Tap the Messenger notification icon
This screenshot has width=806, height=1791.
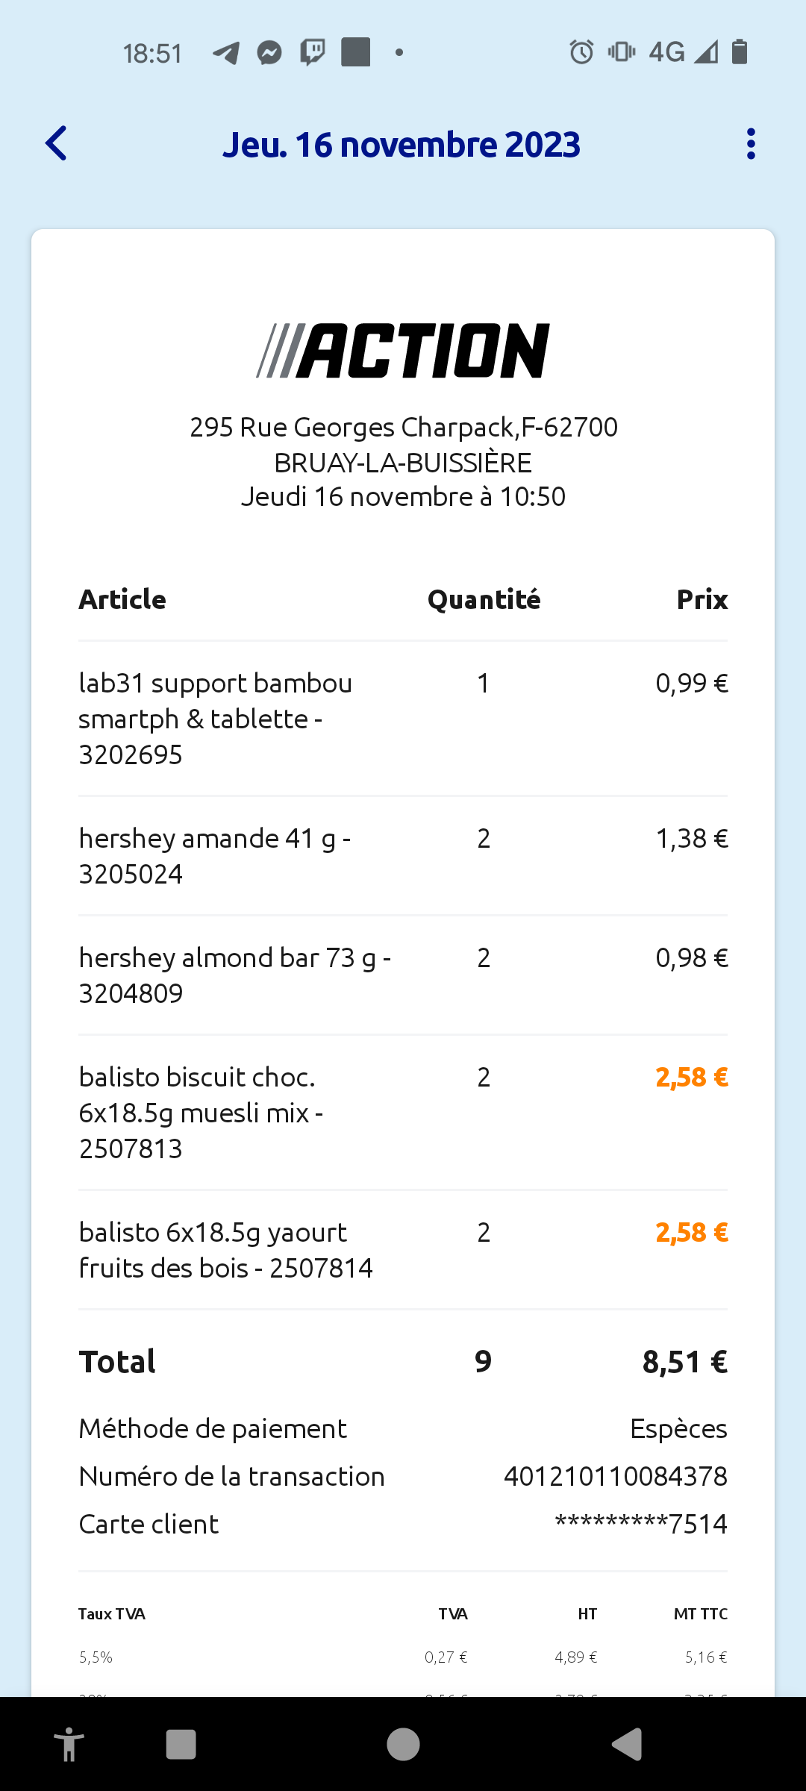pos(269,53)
════════
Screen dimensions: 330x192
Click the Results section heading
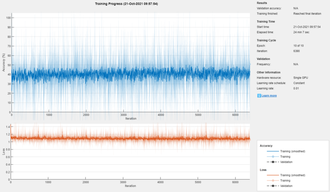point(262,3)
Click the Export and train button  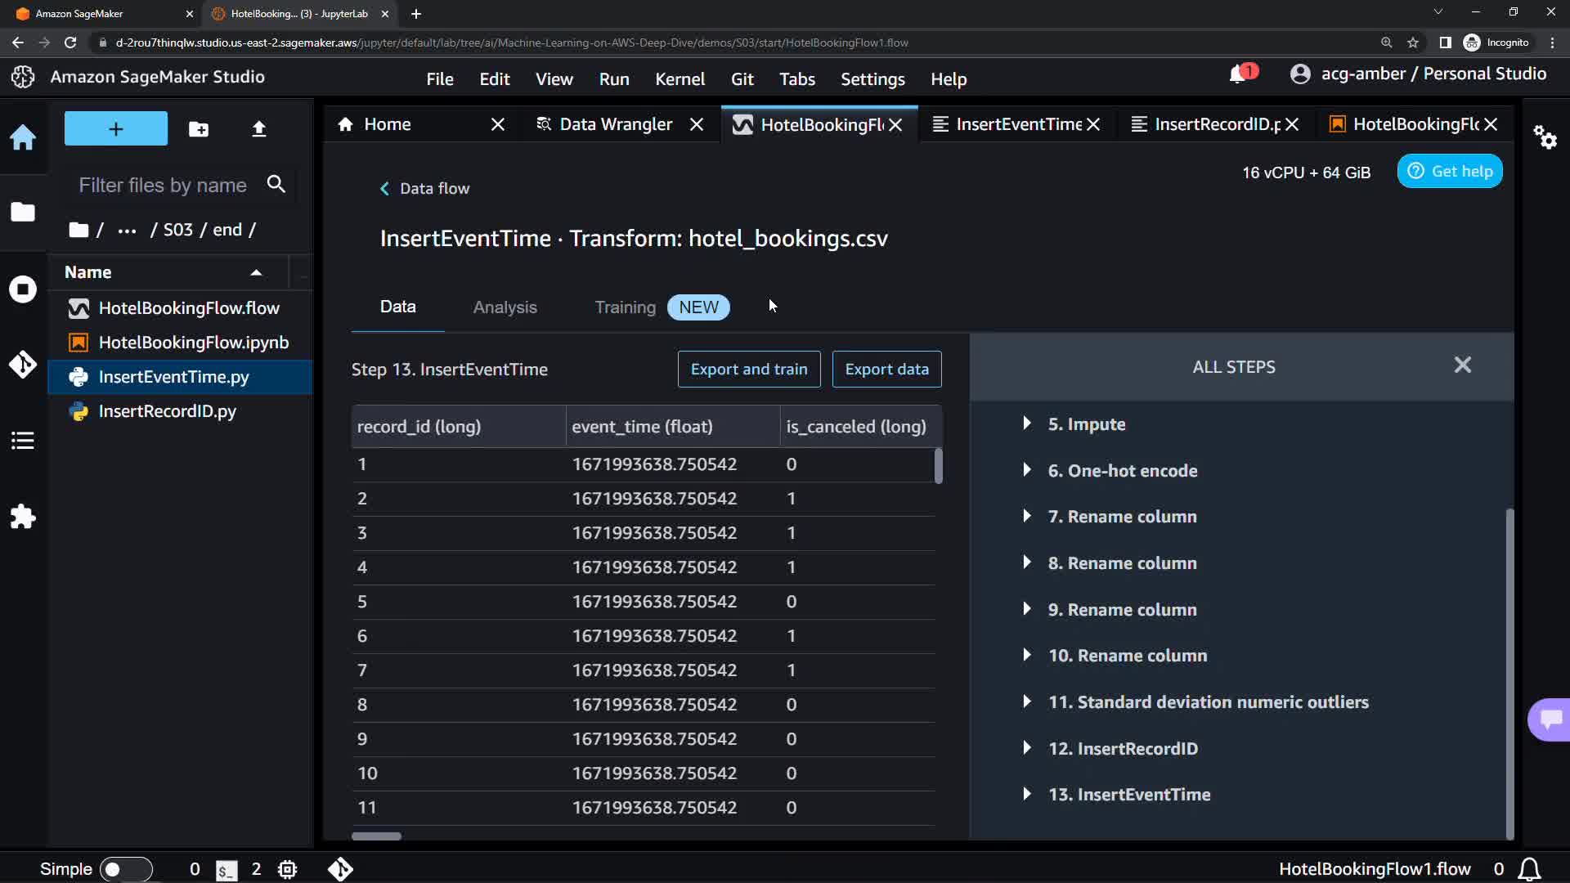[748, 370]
════════
▶ _Task prompt_:
Copy out the rows between the lines holding "Tap the Messenger notification icon" and "pos(269,53)", inclusive, word for word. Leave the pictures out of your answer.

▶ _The completed task_:
Tap the Messenger notification icon
This screenshot has width=806, height=1791.
pos(269,53)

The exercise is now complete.